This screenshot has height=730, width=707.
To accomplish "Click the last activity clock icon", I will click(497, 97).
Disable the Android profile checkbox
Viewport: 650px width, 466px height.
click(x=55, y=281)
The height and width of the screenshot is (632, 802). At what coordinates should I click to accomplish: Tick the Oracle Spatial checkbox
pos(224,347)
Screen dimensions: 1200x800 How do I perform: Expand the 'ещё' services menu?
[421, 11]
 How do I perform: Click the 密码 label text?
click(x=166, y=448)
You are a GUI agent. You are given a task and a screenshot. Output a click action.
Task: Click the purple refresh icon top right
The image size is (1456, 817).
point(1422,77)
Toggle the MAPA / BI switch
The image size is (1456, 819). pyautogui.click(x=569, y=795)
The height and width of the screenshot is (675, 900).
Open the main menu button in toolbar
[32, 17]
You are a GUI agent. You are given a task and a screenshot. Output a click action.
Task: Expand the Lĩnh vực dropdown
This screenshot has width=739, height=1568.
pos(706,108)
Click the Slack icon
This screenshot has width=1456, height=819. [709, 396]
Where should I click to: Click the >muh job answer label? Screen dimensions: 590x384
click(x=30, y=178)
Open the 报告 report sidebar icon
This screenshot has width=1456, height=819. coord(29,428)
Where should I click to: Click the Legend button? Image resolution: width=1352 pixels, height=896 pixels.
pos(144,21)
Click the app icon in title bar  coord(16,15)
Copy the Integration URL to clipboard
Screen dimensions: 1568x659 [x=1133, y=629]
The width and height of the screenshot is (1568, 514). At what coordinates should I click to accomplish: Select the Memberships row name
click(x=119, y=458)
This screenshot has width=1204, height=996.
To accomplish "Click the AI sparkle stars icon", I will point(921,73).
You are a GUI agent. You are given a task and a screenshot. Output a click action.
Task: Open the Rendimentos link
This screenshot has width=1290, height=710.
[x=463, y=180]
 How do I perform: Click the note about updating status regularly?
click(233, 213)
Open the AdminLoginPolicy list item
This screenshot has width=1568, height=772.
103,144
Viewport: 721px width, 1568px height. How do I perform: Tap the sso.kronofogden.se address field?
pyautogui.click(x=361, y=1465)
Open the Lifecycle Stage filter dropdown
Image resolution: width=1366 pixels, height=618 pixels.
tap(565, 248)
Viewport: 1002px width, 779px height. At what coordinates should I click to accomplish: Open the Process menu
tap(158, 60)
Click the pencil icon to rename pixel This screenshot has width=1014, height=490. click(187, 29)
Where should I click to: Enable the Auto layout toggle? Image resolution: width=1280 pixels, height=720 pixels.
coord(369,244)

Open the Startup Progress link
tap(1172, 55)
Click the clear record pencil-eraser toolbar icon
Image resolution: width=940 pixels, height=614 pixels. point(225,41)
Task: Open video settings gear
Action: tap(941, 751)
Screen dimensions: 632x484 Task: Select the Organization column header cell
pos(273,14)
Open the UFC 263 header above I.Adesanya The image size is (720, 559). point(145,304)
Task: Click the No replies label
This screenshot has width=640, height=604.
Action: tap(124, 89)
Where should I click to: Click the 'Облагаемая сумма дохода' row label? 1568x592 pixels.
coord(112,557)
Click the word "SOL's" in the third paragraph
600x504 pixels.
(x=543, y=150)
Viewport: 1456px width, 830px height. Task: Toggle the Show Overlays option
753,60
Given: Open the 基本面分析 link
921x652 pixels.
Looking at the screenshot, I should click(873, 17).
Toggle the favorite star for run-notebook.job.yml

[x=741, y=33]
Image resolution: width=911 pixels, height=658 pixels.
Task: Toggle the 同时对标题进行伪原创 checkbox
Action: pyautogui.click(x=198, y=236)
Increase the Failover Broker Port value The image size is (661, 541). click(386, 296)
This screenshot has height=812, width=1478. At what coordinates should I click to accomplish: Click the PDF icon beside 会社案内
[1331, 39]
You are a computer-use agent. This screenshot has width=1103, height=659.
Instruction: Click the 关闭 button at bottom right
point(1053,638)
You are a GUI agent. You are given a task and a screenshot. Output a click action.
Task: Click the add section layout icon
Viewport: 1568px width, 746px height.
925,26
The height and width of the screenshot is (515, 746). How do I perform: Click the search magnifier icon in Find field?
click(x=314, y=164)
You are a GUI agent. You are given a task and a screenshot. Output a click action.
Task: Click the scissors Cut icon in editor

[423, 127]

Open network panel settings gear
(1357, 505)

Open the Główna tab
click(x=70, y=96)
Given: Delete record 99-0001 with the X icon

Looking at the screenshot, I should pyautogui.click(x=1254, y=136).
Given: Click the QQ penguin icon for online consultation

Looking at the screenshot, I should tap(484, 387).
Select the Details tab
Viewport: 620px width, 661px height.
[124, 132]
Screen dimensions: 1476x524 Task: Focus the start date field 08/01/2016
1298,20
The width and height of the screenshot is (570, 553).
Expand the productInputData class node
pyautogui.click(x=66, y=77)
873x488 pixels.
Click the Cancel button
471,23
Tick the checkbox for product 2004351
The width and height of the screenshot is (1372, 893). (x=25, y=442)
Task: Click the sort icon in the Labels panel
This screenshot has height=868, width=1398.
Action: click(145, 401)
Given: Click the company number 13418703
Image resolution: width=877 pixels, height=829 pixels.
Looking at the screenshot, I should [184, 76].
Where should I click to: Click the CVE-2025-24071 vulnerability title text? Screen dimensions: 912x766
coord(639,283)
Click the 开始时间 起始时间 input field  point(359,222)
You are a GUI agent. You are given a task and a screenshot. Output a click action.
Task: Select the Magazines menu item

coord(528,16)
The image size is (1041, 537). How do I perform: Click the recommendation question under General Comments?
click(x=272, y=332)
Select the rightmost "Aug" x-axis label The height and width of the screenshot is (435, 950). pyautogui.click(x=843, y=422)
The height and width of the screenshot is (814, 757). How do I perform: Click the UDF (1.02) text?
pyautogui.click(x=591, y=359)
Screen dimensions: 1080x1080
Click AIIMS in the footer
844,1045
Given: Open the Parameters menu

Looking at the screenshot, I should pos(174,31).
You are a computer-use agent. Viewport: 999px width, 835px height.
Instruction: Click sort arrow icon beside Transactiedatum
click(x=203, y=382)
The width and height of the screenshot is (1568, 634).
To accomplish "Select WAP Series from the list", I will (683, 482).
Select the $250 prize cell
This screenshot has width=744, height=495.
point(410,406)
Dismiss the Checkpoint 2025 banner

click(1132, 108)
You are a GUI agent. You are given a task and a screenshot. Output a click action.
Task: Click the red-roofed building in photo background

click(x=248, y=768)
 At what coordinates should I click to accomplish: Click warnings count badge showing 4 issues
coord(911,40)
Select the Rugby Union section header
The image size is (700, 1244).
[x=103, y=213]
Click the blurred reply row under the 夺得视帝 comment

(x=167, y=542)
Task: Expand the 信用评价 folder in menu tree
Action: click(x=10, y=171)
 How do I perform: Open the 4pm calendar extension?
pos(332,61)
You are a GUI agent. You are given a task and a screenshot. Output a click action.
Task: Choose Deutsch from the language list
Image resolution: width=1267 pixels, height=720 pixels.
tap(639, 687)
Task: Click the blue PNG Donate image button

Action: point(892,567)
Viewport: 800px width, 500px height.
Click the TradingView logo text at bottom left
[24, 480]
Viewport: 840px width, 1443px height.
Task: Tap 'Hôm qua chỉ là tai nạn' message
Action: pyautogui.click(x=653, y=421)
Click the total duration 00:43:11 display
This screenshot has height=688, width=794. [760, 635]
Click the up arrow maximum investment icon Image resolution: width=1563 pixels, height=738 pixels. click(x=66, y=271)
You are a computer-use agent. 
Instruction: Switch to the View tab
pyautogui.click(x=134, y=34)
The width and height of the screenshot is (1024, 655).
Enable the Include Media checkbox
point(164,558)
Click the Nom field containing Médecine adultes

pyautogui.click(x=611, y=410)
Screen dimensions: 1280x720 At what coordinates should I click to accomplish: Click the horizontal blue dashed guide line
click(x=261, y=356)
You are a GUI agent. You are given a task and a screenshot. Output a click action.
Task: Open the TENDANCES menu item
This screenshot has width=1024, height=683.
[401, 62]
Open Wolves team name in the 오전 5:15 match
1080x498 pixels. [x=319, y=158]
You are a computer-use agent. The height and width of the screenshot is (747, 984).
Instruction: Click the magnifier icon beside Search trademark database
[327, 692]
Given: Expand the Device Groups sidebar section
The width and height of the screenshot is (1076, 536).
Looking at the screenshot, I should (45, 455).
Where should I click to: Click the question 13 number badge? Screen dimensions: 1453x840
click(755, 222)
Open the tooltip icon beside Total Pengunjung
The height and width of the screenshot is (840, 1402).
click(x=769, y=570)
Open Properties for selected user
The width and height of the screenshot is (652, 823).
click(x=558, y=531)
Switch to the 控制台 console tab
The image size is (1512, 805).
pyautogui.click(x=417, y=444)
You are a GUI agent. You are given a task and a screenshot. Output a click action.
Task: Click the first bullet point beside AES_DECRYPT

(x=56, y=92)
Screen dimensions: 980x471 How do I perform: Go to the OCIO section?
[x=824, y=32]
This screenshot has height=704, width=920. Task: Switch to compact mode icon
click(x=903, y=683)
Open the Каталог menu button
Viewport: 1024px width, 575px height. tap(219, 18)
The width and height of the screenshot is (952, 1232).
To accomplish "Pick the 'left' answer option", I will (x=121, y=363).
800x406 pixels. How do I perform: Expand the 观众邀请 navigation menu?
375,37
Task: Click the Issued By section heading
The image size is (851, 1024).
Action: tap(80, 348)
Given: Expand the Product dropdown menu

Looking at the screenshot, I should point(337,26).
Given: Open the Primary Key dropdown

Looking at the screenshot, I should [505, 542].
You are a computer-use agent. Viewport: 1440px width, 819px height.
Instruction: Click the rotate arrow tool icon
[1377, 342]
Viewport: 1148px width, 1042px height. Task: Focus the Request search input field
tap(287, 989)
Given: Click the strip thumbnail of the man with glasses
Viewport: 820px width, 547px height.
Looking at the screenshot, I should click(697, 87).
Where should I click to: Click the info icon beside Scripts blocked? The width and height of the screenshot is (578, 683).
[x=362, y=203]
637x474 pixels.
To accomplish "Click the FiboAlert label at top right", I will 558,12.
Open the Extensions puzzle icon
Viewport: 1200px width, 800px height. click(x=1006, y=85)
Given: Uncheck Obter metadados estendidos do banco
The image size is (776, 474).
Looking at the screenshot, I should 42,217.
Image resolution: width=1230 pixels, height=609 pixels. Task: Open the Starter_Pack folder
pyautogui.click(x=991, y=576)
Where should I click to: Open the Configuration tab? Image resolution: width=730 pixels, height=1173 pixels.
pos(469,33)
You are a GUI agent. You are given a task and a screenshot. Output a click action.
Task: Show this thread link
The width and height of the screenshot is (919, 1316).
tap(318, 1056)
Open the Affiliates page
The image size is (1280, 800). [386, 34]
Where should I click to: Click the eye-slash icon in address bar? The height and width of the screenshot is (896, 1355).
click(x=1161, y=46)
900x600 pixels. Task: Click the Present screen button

> _DIRECTION_: Reproduce the items starting at the line containing "Click the pencil" and ending at the line containing "should pyautogui.click(x=1254, y=136).", substituting "menu bar" for "toolbar" and leaving everything else unchanged.

> _RESULT_:
Click the pencil icon to rename pixel This screenshot has width=1014, height=490. click(187, 29)
Where should I click to: Enable the Auto layout toggle? Image resolution: width=1280 pixels, height=720 pixels.
coord(369,244)

Open the Startup Progress link
tap(1172, 55)
Click the clear record pencil-eraser menu bar icon
Image resolution: width=940 pixels, height=614 pixels. point(225,41)
Task: Open video settings gear
Action: tap(941, 751)
Screen dimensions: 632x484 Task: Select the Organization column header cell
pos(273,14)
Open the UFC 263 header above I.Adesanya The image size is (720, 559). point(145,304)
Task: Click the No replies label
This screenshot has width=640, height=604.
Action: tap(124, 89)
Where should I click to: Click the 'Облагаемая сумма дохода' row label? 1568x592 pixels.
coord(112,557)
Click the word "SOL's" in the third paragraph
600x504 pixels.
(x=543, y=150)
Viewport: 1456px width, 830px height. Task: Toggle the Show Overlays option
753,60
Given: Open the 基本面分析 link
921x652 pixels.
Looking at the screenshot, I should click(873, 17).
Toggle the favorite star for run-notebook.job.yml

[x=741, y=33]
Image resolution: width=911 pixels, height=658 pixels.
Task: Toggle the 同时对标题进行伪原创 checkbox
Action: pyautogui.click(x=198, y=236)
Increase the Failover Broker Port value The image size is (661, 541). click(386, 296)
This screenshot has height=812, width=1478. At what coordinates should I click to accomplish: Click the PDF icon beside 会社案内
[1331, 39]
You are a computer-use agent. This screenshot has width=1103, height=659.
Instruction: Click the 关闭 button at bottom right
point(1053,638)
You are a GUI agent. You are given a task and a screenshot. Output a click action.
Task: Click the add section layout icon
Viewport: 1568px width, 746px height.
925,26
The height and width of the screenshot is (515, 746). How do I perform: Click the search magnifier icon in Find field?
click(x=314, y=164)
You are a GUI agent. You are given a task and a screenshot. Output a click action.
Task: Click the scissors Cut icon in editor

[423, 127]

Open network panel settings gear
(1357, 505)

Open the Główna tab
click(x=70, y=96)
Given: Delete record 99-0001 with the X icon

Looking at the screenshot, I should pyautogui.click(x=1254, y=136).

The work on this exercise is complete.